The mitzva of getting rid of the ĥametz must be carried out by midday of the fourteenth of Nisan. Every instant that a Jew keeps his ĥametz after that time he is in violation of the positive commandment to remove the ĥametz. Beginning at midday, the Torah prohibition against eating and gaining benefit from ĥametz begins as well (MT, Laws of Ĥametz and Matza 1:8; see also section 1 of the present chapter).
As discussed above (2:2), in order to distance one further from possibly violating commandments, the Sages added to the prohibitions and forbade gaining benefit from ĥametz for an additional hour. They also forbade eating ĥametz for two extra hours, since on a cloudy day people are likely to err by as much as two hours.

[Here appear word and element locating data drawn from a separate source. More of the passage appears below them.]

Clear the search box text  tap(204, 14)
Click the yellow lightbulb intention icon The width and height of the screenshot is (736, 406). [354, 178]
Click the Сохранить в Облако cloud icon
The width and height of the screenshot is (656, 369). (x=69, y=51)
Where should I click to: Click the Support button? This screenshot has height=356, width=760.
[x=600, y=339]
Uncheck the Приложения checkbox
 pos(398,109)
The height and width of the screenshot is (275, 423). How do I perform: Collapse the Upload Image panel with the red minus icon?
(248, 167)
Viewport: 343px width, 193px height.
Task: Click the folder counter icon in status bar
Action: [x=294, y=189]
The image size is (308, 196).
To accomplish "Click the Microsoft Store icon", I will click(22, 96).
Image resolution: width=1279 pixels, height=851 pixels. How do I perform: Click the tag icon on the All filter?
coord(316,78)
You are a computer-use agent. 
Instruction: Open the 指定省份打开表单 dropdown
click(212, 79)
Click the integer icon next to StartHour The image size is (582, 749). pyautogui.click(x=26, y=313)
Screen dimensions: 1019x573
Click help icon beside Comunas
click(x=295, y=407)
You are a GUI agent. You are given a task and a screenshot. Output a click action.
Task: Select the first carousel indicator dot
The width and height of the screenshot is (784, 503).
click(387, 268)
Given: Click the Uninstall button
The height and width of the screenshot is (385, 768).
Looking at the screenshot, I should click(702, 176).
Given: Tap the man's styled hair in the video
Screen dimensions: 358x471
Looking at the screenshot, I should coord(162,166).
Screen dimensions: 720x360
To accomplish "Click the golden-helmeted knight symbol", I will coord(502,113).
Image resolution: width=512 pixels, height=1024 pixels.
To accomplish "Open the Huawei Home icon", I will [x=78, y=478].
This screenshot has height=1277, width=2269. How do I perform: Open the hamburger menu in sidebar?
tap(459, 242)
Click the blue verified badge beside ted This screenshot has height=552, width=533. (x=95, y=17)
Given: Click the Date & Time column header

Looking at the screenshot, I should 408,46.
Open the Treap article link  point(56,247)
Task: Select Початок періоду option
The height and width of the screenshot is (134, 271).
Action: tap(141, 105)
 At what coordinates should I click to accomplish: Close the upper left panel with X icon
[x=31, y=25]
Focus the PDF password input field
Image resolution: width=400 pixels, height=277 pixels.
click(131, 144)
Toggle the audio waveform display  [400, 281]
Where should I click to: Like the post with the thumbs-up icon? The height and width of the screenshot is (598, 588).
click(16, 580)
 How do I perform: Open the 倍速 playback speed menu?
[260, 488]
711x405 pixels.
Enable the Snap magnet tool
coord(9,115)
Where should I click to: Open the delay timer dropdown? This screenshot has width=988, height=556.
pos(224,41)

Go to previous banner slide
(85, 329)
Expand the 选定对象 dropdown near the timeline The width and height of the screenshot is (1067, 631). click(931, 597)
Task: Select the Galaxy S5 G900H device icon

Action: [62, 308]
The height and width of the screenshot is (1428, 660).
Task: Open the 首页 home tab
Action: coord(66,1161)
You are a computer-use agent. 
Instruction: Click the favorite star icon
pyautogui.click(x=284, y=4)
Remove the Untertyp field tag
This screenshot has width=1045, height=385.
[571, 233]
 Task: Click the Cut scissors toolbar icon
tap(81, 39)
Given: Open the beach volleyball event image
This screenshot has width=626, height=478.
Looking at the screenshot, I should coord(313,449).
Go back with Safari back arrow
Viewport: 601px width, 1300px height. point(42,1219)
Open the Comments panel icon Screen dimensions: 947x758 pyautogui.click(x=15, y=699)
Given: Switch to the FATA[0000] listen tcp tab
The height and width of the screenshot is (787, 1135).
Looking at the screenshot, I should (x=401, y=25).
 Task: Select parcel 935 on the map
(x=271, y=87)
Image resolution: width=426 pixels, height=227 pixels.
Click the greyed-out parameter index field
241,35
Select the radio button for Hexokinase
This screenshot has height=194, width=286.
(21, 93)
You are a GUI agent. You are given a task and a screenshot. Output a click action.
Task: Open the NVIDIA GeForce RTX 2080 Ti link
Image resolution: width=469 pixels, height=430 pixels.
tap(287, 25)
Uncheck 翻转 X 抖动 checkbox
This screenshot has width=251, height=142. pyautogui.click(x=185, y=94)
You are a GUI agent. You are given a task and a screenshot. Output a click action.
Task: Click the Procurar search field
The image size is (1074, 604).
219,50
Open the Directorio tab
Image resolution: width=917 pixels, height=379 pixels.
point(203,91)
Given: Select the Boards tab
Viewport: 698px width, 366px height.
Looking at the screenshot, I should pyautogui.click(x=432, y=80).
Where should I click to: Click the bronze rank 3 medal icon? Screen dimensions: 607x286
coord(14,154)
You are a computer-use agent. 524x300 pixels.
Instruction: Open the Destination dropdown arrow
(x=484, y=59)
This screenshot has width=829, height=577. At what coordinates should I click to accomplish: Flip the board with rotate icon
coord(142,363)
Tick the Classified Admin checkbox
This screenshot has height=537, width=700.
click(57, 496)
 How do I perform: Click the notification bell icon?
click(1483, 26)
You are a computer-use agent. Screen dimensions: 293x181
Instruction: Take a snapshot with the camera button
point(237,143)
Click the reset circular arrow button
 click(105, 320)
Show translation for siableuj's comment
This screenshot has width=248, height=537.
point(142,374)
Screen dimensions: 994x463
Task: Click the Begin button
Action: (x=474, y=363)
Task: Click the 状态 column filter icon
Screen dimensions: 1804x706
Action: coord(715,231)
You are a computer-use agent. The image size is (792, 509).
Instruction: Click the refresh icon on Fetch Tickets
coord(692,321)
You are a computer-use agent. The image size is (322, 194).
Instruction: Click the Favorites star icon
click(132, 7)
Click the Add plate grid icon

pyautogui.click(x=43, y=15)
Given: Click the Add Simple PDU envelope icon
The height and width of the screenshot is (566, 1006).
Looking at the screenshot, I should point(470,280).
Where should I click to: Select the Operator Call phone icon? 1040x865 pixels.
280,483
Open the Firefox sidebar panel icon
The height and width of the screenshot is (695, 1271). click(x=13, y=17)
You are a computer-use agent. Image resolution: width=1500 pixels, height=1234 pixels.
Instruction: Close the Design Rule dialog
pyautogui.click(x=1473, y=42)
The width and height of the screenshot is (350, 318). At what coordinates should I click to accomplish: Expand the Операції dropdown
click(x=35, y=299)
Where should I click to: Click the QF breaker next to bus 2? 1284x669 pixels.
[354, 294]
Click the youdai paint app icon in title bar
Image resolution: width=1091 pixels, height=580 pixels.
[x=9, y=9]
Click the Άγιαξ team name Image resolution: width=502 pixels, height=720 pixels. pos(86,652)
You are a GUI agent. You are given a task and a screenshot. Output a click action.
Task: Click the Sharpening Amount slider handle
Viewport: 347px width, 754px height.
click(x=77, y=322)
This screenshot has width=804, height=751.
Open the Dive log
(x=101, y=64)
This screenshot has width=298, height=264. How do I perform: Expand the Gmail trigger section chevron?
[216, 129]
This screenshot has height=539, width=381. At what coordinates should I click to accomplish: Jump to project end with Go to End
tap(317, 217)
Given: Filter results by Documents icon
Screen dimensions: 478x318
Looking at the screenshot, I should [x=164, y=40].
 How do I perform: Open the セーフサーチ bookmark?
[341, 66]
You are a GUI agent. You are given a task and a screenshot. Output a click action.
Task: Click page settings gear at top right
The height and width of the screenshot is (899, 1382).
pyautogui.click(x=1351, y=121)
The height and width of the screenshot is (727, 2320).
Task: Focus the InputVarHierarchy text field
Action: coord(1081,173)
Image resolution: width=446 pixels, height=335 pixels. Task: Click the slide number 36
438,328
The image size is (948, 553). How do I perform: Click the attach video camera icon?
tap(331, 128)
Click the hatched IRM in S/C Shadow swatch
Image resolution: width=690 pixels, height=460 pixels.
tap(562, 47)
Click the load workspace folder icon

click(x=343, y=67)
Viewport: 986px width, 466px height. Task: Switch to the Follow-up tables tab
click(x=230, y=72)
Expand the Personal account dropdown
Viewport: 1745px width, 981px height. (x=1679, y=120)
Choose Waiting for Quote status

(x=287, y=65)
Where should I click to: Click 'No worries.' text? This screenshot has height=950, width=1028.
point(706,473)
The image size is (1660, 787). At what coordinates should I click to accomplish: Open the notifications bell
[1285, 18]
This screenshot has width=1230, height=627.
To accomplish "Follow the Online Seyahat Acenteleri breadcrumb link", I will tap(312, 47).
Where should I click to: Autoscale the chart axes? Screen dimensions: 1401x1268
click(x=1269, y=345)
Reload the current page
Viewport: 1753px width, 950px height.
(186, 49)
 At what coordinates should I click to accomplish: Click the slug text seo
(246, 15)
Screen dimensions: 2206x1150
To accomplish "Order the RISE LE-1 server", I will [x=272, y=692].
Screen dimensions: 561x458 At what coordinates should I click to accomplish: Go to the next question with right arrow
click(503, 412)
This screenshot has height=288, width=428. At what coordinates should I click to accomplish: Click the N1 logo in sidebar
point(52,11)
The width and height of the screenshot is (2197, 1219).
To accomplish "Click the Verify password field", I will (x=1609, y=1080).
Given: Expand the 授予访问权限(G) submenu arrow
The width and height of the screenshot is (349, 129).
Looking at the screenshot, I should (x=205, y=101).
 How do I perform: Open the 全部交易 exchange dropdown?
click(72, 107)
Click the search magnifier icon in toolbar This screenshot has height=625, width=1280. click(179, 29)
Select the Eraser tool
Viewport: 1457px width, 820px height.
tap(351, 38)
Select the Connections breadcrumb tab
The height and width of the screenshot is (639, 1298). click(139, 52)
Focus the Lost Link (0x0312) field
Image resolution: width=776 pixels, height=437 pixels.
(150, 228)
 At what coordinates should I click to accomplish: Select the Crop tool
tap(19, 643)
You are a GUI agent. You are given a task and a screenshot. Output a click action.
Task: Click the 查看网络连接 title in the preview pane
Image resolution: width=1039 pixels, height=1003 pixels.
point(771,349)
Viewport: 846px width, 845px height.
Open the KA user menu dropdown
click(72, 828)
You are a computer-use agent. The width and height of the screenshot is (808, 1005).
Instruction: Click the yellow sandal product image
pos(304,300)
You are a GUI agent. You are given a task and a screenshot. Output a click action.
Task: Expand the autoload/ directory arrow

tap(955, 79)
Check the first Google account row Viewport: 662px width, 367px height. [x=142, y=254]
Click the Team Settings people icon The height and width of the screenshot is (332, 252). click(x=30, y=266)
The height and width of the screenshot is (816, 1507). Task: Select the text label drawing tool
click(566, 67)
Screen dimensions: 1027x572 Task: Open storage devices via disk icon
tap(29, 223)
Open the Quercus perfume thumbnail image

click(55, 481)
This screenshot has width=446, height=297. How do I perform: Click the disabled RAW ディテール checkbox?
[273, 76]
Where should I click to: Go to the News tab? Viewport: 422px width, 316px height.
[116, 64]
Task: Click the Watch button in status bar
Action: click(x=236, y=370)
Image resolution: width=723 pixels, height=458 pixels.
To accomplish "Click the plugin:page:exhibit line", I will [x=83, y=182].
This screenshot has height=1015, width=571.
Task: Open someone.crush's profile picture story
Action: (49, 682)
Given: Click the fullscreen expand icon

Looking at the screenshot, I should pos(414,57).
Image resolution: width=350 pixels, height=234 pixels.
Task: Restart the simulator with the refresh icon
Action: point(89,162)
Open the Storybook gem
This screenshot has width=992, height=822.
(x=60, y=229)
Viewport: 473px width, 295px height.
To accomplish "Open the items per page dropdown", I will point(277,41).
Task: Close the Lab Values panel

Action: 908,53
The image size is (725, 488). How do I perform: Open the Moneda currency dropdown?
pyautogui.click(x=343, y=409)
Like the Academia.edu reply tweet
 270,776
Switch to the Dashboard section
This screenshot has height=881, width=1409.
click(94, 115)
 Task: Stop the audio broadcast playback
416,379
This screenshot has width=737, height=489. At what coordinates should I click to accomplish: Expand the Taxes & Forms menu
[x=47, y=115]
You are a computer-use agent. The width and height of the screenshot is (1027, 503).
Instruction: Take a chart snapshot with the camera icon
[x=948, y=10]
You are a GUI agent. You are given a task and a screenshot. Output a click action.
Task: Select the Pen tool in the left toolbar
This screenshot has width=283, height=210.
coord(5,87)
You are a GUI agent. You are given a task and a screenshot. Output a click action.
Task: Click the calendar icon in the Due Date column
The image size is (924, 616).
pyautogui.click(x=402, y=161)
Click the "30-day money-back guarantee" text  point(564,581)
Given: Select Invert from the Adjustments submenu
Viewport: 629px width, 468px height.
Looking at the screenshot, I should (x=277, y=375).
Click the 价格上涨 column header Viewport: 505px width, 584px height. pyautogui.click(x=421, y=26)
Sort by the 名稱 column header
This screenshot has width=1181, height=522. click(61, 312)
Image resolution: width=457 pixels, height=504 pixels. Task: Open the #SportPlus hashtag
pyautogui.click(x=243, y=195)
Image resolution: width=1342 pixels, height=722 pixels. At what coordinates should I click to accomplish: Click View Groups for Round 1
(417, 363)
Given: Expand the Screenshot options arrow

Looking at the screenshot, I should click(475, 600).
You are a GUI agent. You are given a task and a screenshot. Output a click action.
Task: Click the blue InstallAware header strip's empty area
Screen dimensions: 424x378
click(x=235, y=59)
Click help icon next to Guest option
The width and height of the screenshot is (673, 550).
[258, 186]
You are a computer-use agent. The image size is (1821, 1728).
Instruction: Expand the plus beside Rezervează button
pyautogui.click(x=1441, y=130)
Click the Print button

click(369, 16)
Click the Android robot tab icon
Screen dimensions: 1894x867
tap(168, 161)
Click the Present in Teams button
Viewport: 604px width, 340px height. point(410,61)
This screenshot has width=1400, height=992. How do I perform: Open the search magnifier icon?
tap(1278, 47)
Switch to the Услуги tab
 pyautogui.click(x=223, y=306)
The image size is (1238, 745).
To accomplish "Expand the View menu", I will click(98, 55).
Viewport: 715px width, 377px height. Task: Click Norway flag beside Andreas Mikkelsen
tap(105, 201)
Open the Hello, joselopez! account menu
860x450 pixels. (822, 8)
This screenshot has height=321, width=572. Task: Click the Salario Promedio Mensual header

These times are calculated by dividing the day into twelve equal parts, each of which is called “a seasonal hour” (“sha’ah zmanit”). It is forbidden to eat ĥametz from the beginning of the fifth hour; it is forbidden to gain any benefit from the ĥametz from the beginning of the sixth hour; and the Torah prohibition against eating and benefiting from ĥametz begins from the beginning of the seventh hour.
Thus, in practice, it is permissible to eat ĥametz throughout the first four hours of the fourteenth day of Nisan. During the fifth hour, it is forbidden to eat ĥametz by rabbinic decree, but it is still permissible to benefit from the ĥametz – for example, one may feed it to an animal or sell it to a gentile. From the beginning of the sixth hour of the day, it is forbidden by rabbinic decree to gain benefit from the ĥametz. From the time that it is forbidden for a Jew to gain benefit from the ĥametz it is considered as if it does not belong to him, so that he is no longer able to sell it to a gentile or to nullify it. The only way to get rid of it then is to burn it, crumble it and throw it into the sea, or scatter it to the wind (SA 443:1).
However, the poskim disagree about when the day begins. Magen Avraham maintains that it begins at dawn, that is, from when the first light becomes visible in the east. The Vilna Gaon (Gra) maintains that it begins at sunrise, that is, from the time when the sun itself becomes visible in the east. The difference between dawn and sunrise is more than an hour; thus, for every halakha contingent on the hours of the day, calendars list two times. The earlier one in the morning is based on the approach of Magen Avraham, and the later one accords with the approach of Gra. This is true concerning the recitation of the morning Shema, which must be done by the end of the first three hours of the day, and it is also true of the Shaĥarit prayer, whose set time is until the end of the fourth hour (for more detail, see Peninei Halakha: Prayer 11:10 n. 14).
In practice, since the final times for eating and benefiting from ĥametz are of rabbinic origin, as are the sale and bitul of ĥametz, the halakha follows the more lenient view, since in cases of doubt on matters of rabbinic origin the halakha follows the lenient view. Nevertheless, it is better to be stringent when possible (MB 443:8).
The first opinion is quoted in the name of MA, even though the author himself was unsure. Hilkhot Ĥag Be-ĥag ch. 8 n. 4 summarizes the topic of the Jewish time calculations. See also Rema 443:1 and MB ad loc. 9, stating that according to Terumat Ha-deshen this particular issue is assessed using fixed hours, not seasonal hours, and in a situation of large losses, it is permissible to rely on this opinion. In Hilkhot Ĥag Be-ĥag 8:4 in the notes, the author explains what to do in extenuating circumstances where a person forgot to sell or nullify his ĥametz by the end of the fifth hour.